I can still remember exactly where I was standing when it hit me. For several years, I had been fielding the same set of questions from well-meaning people, about that one painful place in my life that refused to be ignored. Each story may be different, but I’ve found we all have our own pain point.

Though I knew the people in my life meant no harm, I somehow thought that I needed to protect myself and the wounds others didn’t know their words were picking at. By now, I had figured out all the tricky ways to get out of a conversation. Most either turned the attention to someone else or ducked behind some bit of “Christianeeze” I wasn’t sure I really believed. “Well it’s all in God’s timing,” “Someday,” or “We’ll see.”

Holly Hawes Conviction

Until one day when the conversation continued down the well-traveled path once again, and I was convicted that the lies to the people who love me must cease. It was a different feeling, something liberating as opposed to the condemning whispers I had fought for years. Instead of fear, I felt peaceful and safe and clearly saw what my default had been in the hundreds of conversations that started just like this one.

In an effort to avoid conflict or awkwardness at the pain of the truth, I had been choosing to hide behind a falsehood of “it’s all ok” for too long. How strong this lie is embedded in our culture. The temptation whispered that no one would care if I told them the truth. It was better to stay alone in my struggle and keep the peace than to bring up the hard things.

What I found to be true once I began speaking truth was the absolute opposite.
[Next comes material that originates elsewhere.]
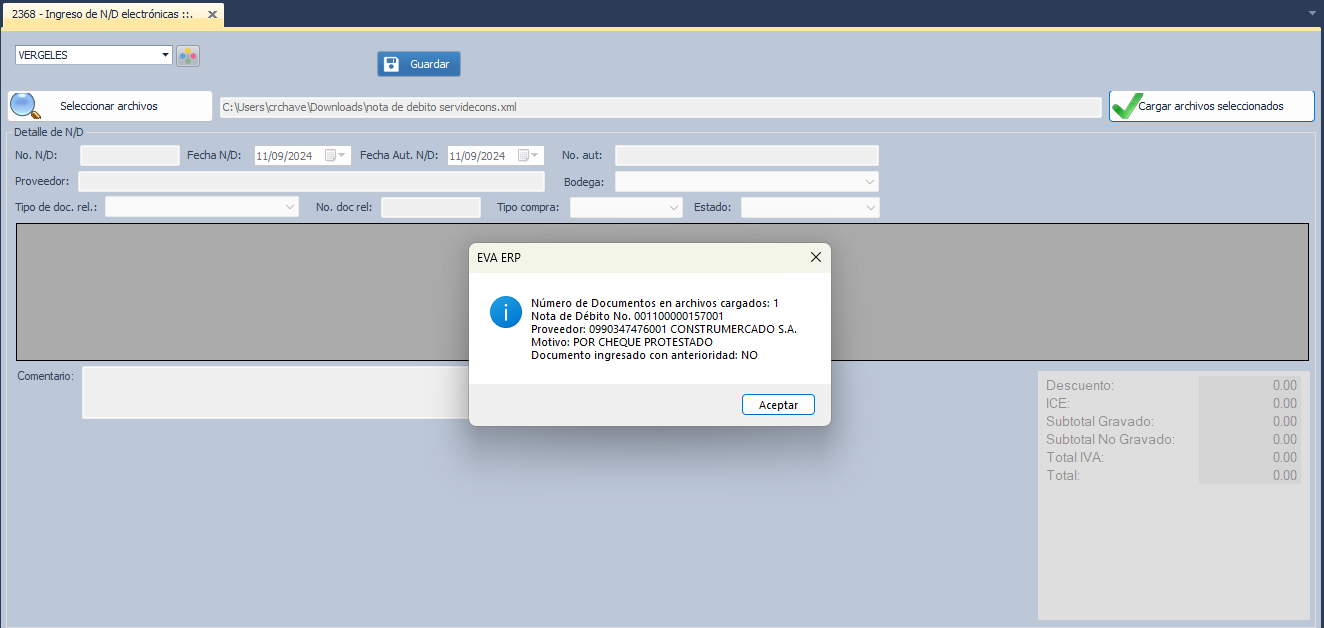Viewport: 1324px width, 628px height.
Task: Click the floppy disk Guardar icon
Action: click(392, 64)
The words tumbled out of my mouth, and a look of shock came across my friend’s face. “Actually, we don’t know if we’ll be able to have children. We’ve been trying for a long time and it has been really hard. Could you pray for us?”

The shock on her face was full of compassion. She hadn’t meant to step into something painful. She just didn’t know, because I hadn’t told her. I found the more I let people into this hard area of my life, the more love and compassion I received.

When I cowered behind falsehood, I felt alone and hopeless. No one in our lives could care for us, because they didn’t know we were walking wounded. No one could practice Romans 12:15, “Rejoice with those who rejoice; mourn with those who mourn,” because I had put up walls around my life and denied access to those who cared about our story. As Matt Chandler has said, “To be 99% known is to be unknown altogether.”

The land of being unknown is a desperately painful place.

I wish I hadn’t tried to be the strong one for so long. I am now convicted that God made us to need one another on purpose. Jesus told us clearly:

“By this everyone will know that you are my disciples, if you love one another,” John 13:35.

Conviction Holly Hawes

In our weakest places, our love and vulnerability show the world a way of living that doesn’t point to how well we are doing at “being ok,” but at what a Savior we have! Jesus, who has initiated such radical love amongst people that those who would never naturally love extravagantly, compassionately, and sacrificially shine a new way in a dark world. When I began to tell the truth, people were able to love me in a way that was impossible as long as I was hunkered down in pain. I saw Jesus in them every time. Their love is a great testament to the God who comforts the broken-hearted, hears our cries, and united us together when nothing else in the world could.

Instead of letting pain make way for bitterness, lies, and envy slowly brokedown relationships I was gently taught to let pain turn to vulnerability, which led to care, compassion, and strong relationships. Though the culturally acceptable lie would keep false peace, my soul tasted Shalom peace, full of wholeness and rightness. When I took the scary step forward in conviction to tell the messy, painful truth God’s people met me faithfully on the other side.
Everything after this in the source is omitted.